■ WHAT TO WORK ON ■
Starting with the first line of the records, write out each line exactly until you have included the line containing "731x518 pixels.".

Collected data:
################

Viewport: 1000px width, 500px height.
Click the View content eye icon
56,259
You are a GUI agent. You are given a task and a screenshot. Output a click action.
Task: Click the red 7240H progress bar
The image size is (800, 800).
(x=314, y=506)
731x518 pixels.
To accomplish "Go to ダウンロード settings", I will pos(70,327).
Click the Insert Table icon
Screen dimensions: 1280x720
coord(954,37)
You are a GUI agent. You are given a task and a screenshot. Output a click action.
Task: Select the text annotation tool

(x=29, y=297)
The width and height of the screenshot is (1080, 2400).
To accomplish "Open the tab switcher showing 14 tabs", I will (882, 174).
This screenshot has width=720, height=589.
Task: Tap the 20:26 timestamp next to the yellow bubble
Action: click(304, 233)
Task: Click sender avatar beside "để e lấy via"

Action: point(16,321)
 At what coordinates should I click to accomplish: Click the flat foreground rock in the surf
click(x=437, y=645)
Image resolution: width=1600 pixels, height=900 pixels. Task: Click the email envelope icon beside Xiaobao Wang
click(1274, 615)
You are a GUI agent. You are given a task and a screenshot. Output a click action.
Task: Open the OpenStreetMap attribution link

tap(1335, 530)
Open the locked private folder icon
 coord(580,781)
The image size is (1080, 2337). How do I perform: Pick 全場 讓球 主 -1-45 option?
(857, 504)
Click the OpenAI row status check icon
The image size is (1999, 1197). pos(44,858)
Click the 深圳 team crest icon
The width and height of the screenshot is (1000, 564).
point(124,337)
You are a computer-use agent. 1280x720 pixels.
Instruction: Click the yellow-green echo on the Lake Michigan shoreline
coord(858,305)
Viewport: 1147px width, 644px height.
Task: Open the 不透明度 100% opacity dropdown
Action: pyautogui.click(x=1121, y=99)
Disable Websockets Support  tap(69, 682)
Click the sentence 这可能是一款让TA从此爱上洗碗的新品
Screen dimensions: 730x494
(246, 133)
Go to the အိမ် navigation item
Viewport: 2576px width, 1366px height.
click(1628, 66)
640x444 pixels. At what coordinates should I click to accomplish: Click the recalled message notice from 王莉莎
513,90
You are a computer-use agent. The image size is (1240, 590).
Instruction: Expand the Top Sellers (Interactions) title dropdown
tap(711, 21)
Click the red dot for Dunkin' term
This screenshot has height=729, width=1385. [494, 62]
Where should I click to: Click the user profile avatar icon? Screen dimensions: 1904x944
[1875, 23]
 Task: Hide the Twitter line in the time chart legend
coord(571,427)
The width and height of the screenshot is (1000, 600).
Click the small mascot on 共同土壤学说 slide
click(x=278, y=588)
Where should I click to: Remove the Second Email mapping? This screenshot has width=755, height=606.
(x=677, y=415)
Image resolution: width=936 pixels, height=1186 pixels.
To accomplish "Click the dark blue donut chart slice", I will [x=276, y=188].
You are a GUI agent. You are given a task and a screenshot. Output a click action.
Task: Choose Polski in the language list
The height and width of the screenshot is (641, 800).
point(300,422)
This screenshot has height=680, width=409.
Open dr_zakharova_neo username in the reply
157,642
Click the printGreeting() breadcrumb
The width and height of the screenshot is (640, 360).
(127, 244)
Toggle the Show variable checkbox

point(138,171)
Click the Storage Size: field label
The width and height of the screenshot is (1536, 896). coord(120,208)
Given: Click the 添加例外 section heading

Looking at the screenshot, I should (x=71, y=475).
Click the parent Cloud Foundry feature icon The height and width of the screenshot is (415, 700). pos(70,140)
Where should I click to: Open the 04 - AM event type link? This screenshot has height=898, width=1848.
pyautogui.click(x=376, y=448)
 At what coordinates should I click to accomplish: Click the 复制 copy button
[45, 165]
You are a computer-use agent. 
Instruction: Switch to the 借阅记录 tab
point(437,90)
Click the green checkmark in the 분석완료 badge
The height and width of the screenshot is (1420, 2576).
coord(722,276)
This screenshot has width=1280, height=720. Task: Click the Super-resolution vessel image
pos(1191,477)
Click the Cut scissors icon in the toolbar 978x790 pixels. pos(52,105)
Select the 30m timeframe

################

■ YOUR SOLUTION ■
Viewport: 1000px width, 500px height.
Click the View content eye icon
56,259
You are a GUI agent. You are given a task and a screenshot. Output a click action.
Task: Click the red 7240H progress bar
The image size is (800, 800).
(x=314, y=506)
731x518 pixels.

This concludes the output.